BEGIN Data excerpts

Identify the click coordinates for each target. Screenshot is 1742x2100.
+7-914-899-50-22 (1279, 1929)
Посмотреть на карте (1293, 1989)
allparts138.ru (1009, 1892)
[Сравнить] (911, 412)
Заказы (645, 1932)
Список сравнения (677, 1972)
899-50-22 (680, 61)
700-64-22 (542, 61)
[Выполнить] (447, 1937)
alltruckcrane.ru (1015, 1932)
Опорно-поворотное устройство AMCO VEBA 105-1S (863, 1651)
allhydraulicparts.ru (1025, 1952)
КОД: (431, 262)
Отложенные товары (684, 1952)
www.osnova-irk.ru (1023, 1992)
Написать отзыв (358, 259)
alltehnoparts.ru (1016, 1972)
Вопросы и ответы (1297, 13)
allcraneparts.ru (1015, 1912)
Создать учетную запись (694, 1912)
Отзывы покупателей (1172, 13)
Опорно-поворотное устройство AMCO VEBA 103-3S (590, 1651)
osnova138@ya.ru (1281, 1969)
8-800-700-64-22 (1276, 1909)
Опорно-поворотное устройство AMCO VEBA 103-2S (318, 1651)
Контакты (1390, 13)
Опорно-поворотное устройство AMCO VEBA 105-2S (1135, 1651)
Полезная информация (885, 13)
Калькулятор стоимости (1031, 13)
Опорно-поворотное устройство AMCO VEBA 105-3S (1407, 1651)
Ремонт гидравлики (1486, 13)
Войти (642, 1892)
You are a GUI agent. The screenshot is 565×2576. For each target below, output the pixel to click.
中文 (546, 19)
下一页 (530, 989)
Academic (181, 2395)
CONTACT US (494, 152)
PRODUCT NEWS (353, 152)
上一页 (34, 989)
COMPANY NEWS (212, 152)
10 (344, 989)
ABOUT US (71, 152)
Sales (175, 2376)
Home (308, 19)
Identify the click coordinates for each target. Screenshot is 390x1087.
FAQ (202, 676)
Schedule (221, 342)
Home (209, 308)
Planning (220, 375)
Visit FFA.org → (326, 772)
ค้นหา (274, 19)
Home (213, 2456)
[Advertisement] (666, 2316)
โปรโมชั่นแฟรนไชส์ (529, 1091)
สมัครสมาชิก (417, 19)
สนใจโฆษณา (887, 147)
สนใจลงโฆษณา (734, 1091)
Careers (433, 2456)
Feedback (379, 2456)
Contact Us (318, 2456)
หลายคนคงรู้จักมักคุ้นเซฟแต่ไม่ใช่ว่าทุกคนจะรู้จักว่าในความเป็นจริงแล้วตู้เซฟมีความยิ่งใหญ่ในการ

END Data excerpts

- _Activity_: Every entry should be reproduced exactly, with no part omitted.

- _Answer to the problem_:
Identify the click coordinates for each target. Screenshot is 1742x2100.
+7-914-899-50-22 (1279, 1929)
Посмотреть на карте (1293, 1989)
allparts138.ru (1009, 1892)
[Сравнить] (911, 412)
Заказы (645, 1932)
Список сравнения (677, 1972)
899-50-22 (680, 61)
700-64-22 (542, 61)
[Выполнить] (447, 1937)
alltruckcrane.ru (1015, 1932)
Опорно-поворотное устройство AMCO VEBA 105-1S (863, 1651)
allhydraulicparts.ru (1025, 1952)
КОД: (431, 262)
Отложенные товары (684, 1952)
www.osnova-irk.ru (1023, 1992)
Написать отзыв (358, 259)
alltehnoparts.ru (1016, 1972)
Вопросы и ответы (1297, 13)
allcraneparts.ru (1015, 1912)
Создать учетную запись (694, 1912)
Отзывы покупателей (1172, 13)
Опорно-поворотное устройство AMCO VEBA 103-3S (590, 1651)
osnova138@ya.ru (1281, 1969)
8-800-700-64-22 (1276, 1909)
Опорно-поворотное устройство AMCO VEBA 103-2S (318, 1651)
Контакты (1390, 13)
Опорно-поворотное устройство AMCO VEBA 105-2S (1135, 1651)
Полезная информация (885, 13)
Калькулятор стоимости (1031, 13)
Опорно-поворотное устройство AMCO VEBA 105-3S (1407, 1651)
Ремонт гидравлики (1486, 13)
Войти (642, 1892)
You are a GUI agent. The screenshot is 565×2576. For each target below, output the pixel to click.
中文 (546, 19)
下一页 (530, 989)
Academic (181, 2395)
CONTACT US (494, 152)
PRODUCT NEWS (353, 152)
上一页 (34, 989)
COMPANY NEWS (212, 152)
10 (344, 989)
ABOUT US (71, 152)
Sales (175, 2376)
Home (308, 19)
Identify the click coordinates for each target. Screenshot is 390x1087.
FAQ (202, 676)
Schedule (221, 342)
Home (209, 308)
Planning (220, 375)
Visit FFA.org → (326, 772)
ค้นหา (274, 19)
Home (213, 2456)
[Advertisement] (666, 2316)
โปรโมชั่นแฟรนไชส์ (529, 1091)
สมัครสมาชิก (417, 19)
สนใจโฆษณา (887, 147)
สนใจลงโฆษณา (734, 1091)
Careers (433, 2456)
Feedback (379, 2456)
Contact Us (318, 2456)
หลายคนคงรู้จักมักคุ้นเซฟแต่ไม่ใช่ว่าทุกคนจะรู้จักว่าในความเป็นจริงแล้วตู้เซฟมีความยิ่งใหญ่ในการ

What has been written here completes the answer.